*Your instructions:* Please set out the lines as a numbered list, starting at the one containing "The width and height of the screenshot is (1091, 420)." and ending at the one containing "Action: (x=199, y=53)", with both of those lines included. Skip any blank lines and leave the pictures out.

*Source material:*

%%

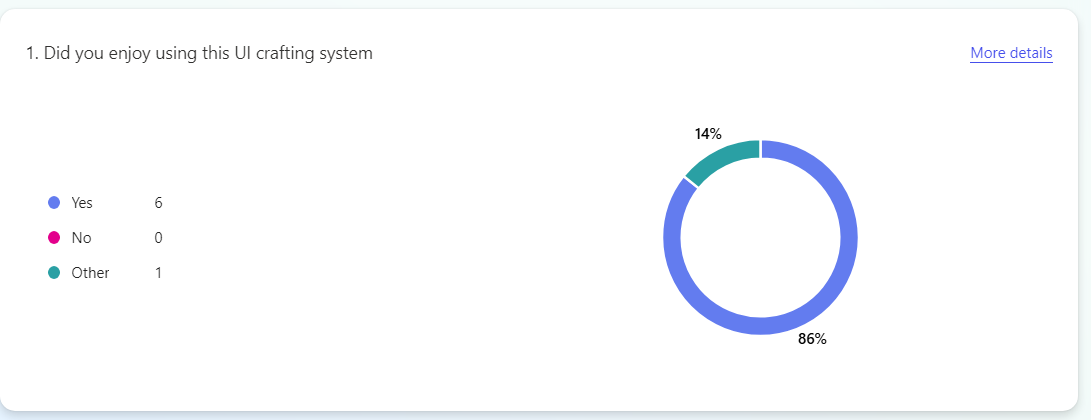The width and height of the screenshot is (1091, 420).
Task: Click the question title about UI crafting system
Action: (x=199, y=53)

%%
%%

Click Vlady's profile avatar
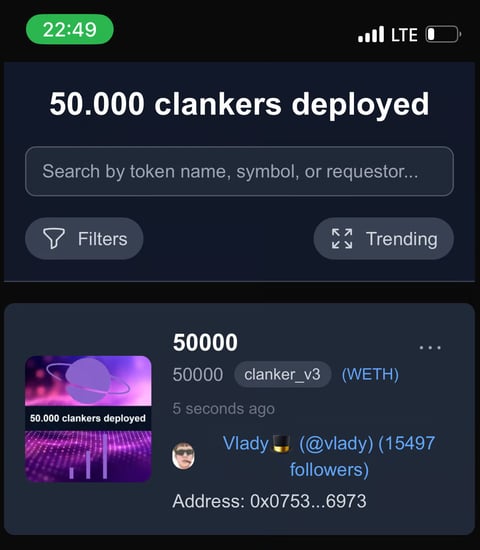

%%
%%

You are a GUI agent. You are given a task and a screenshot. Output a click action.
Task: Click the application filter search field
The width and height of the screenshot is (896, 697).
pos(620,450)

%%

*Result of this task:*
1. The width and height of the screenshot is (1091, 420).
2. Task: Click the question title about UI crafting system
3. Action: (x=199, y=53)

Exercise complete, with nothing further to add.